3. Two commons, one stone?
Colorado School of Mines, USA
Natural resources are often co-located but do not share natural boundaries. This can lead to political and property right structures that crosscut the different resources at varying spatial scales, often guided by the resource that first developed. This paper explores the interaction of wind, water, and land where the private ownership of land has created commons issues for the wind and water that is shared. Utility scale wind power projects spans multiple plots and requires coordination and permission across many landowners. In this context it is possible for either tragedy of the commons symptoms to emerge (too much investment and use due to downwind externalities) or tragedy of the anti-commons symptoms to emerge (too little investment due to many exclusion rights). Meanwhile, irrigation subjects the underlying shared aquifer to overuse. Across the Great Plains region of the United States, the Ogallala aquifer facing rapid depletion while the irrigation has reduced wind turbine development and power production for nearer to irrigation due to sub-optimal layouts. This paper explores potential win-win policies that would ameliorate the over-use of the aquifer and the under-use of the wind energy. Theoretical models are calibrated with empirical data to generated viable options that seek to govern the land-, water-, and wind-scape in a more cohesive way. The relative costs and benefits of alternative policies are also considered.
4. Polycentric governance providing a way to survive for eternity
International Institute for Self-governance, Australia
A tax incentive is described for investors to gradually endow their equity to local bioregional stakeholders over the life of patent while also introducing polycentric governance to allow firms to become a Common Pool Resource providing benefits for all stakeholders. In this way a well-being life sustaining income can be created for all citizens to remove the need for government welfare, excessive taxes, and size of government. Case studies of polycentric governance are presented. Other contributions are to identify how: (a) To embed Ostrom’s design principles into corporate constitutions to introduce self-management and self-governance without markets or State; (b) Accepted static models of human behaviour need to be replaced with dynamic behaviour that DNA has embedded into all biota to drive adaption for survival; (c) Polycentric governance constructively releases contrary behaviour in individuals to counter group think, provide checks and balances to excessive power, and force organisations to likewise adopt contrary behaviour to discover how to better survive every changing dynamic complex environments.

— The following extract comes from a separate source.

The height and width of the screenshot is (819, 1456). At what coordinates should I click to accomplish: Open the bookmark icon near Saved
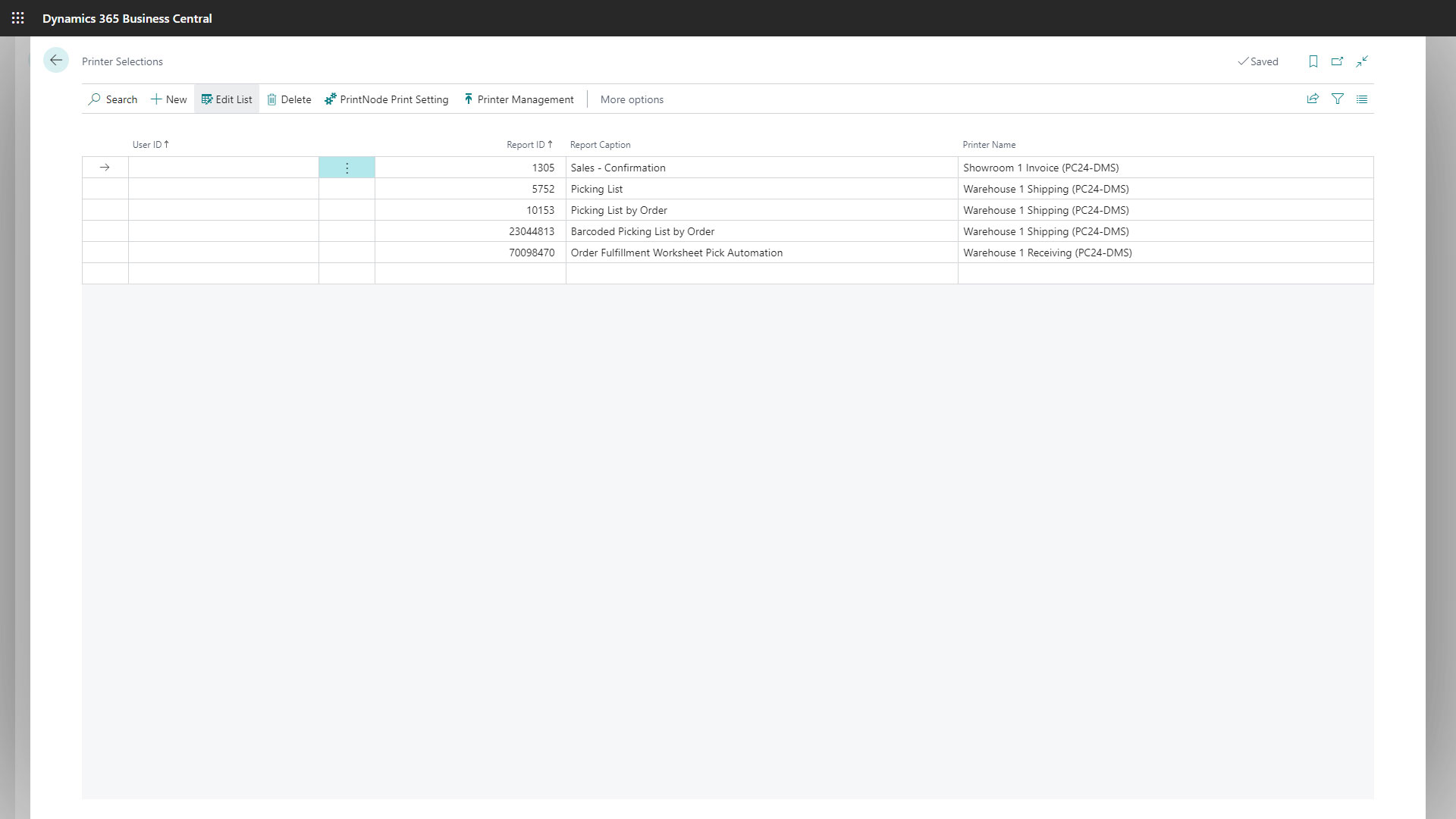coord(1313,61)
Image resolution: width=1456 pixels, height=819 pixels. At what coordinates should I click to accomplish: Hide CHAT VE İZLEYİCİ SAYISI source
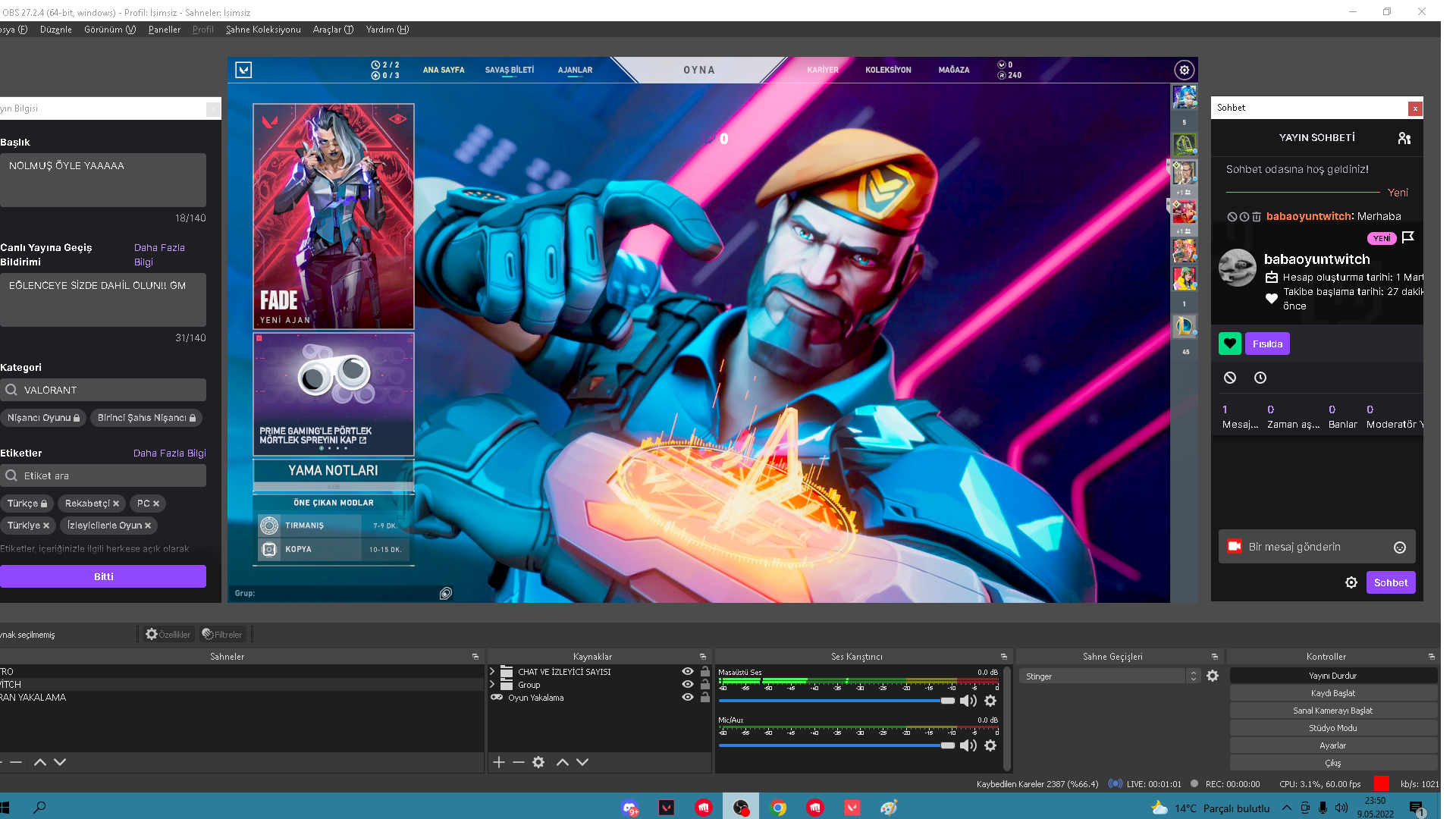pyautogui.click(x=688, y=672)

The word “Tensegrity” is introduced to describe how the physical “architecture of life” identified by Ingber also applies to the social behaviour of biota. The term “ecological governance” is introduced to describe organizations whose constitutions replace static, exclusive, unlimited property rights and existence with dynamic, inclusive and time limited rights. The operations of ecological organisations, like biota, becomes dependent upon re-birthing its activities. This allows alien investor-owned firms to become locally owned and controlled by bioregional stakeholders to provide a basis for establishing eternal circular economies.